Elon Musk’s stiff-armed salute on Inauguration Day sparked days of debate. Was it a Nazi salute or just an awkward arm flail? What did he mean by it? Here’s what’s not up for debate. In the weeks since, at least a dozen other people have tried out the gesture publicly. Some have lost jobs, but for others, nothing’s changed. NPR’s Lisa Hagen reports on what’s happening and why some people think it’s a joke.

LISA HAGEN, BYLINE: The stiff-armed salute used to have a very narrow meaning.

KURT BRADDOCK: I think generally, most people still find the Sieg heil to be reminiscent of World War II, the Holocaust.

HAGEN: Kurt Braddock is a communications professor at American University, who studies extremism.

BRADDOCK: It signifies that somebody is, if not physically and socially part of a far-right neo-Nazi group, then they at least ideologically align with them.

HAGEN: But after Elon Musk faced no serious consequences for his Inauguration Day salutes, the gesture’s meaning, like it or not, began to shift for some people. Musk himself has made jokes after the public outcry, most recently on Joe Rogan’s podcast, things like making puns with the names of Nazi leaders like Joseph Goebbels.

(SOUNDBITE OF ARCHIVED RECORDING)

ELON MUSK: I did Nazi it coming.

JOE ROGAN: (Laughter).

MUSK: It’s a classic.

ROGAN: (Laughter).

MUSK: People will Goebbels anything down.

HAGEN: Prominent figures on the right have also mimicked Musk’s salute with no apparent repercussions, including Steve Bannon and another speaker at the Conservative Political Action Conference. In other cases, people less insulated by power have lost their jobs, including Friar Calvin Robinson, a priest in Michigan, who capped off an anti-abortion speech with the salute. He very clearly described it as a joke on his YouTube show.

(SOUNDBITE OF ARCHIVED RECORDING)

CALVIN ROBINSON: Yes, it was cheeky. I am cheeky, first and foremost, but it wasn’t immoral. It wasn’t unethical.

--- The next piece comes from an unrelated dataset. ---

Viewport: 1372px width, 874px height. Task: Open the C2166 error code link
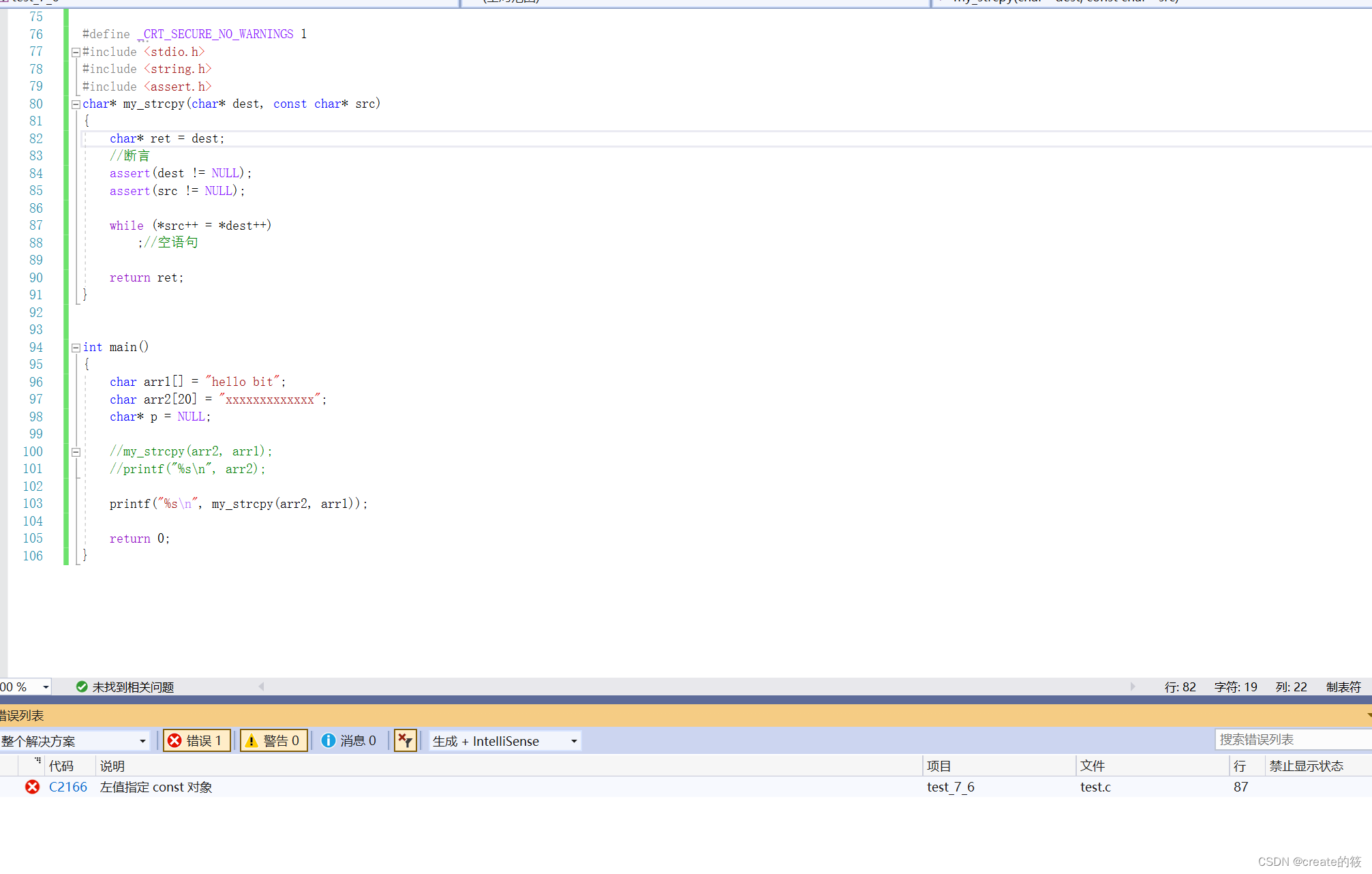pos(67,787)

HAGEN: Robinson didn’t respond to an interview request. He lost his license to minister to Anglican Catholic churches and then had his U.S. visa temporarily revoked. He has said he’s not a Nazi and he’s not sorry.

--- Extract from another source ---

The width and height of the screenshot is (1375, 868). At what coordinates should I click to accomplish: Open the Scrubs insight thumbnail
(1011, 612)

Robinson isn’t the only example of people grinning as they do these salutes, so how did we get here? Why do people think throwing what, to many, looks like a Nazi salute is a joke? Nick Butler is the author of “The Trouble With Jokes,” a book about offensive humor. He teaches at Stockholm University.

NICK BUTLER: A joke is kind of like a sonar. It emits a pulse and, you know, listens out for laughter and detects affinities among those who laugh at it.

HAGEN: That’s how jokes create ingroups and outgroups. You’re either laughing, or you’re not. Butler says humor is a tool. It can be used by anyone.

BUTLER: I think some have tried to kind of put boundaries between, OK, well, this we can call humor because it punches up rather than punches down, but if someone is laughing, then we have to accept that it is a joke of some kind.

HAGEN: He says offensive humor also lays a trap for anyone who’s uncomfortable when a joke smashes through a social taboo.

BUTLER: You can accuse them of being oversensitive. You can accuse them of being a insufferable killjoy. And no one wants to be an insufferable killjoy.

HAGEN: Ridiculing critics as humorless is a strategy that’s been cultivated for years by popular figures on the right.

NICK MARX: Saying, hey, come over here. We’re the fun ones.

HAGEN: That’s Nick Marx, a media studies professor at Colorado State University, who’s been studying right-wing comedy. He says blending politics with the ambiguity of jokes is all part of a bigger permission structure that Donald Trump has built over years.

MARX: That sort of tendency to just blurt out freeform whatever’s on his mind – and we’ve seen that excuse on his behalf a handful of times – well, clearly, President Trump was just joking. I think now you see that sensibility playing out pretty routinely among his inner circle and his representatives.

HAGEN: He predicts we’ll continue to see people experimenting with what you can and can’t get away with. The salutes are an extreme example of that. They’re also constitutionally protected speech. But Braddock, the extremism researcher, says regular people will likely face more repercussions than the elites they may be imitating.

BRADDOCK: It’s not going to matter to your employer. And unfortunately, it’s not going to matter to the hard-line neo-Nazis who are looking for an excuse to normalize their ideologies and begin engaging in violence.

HAGEN: He says it’ll remain useful to highlight examples of people facing real consequences for doing the salutes, regardless of their intent. Lisa Hagen, NPR News.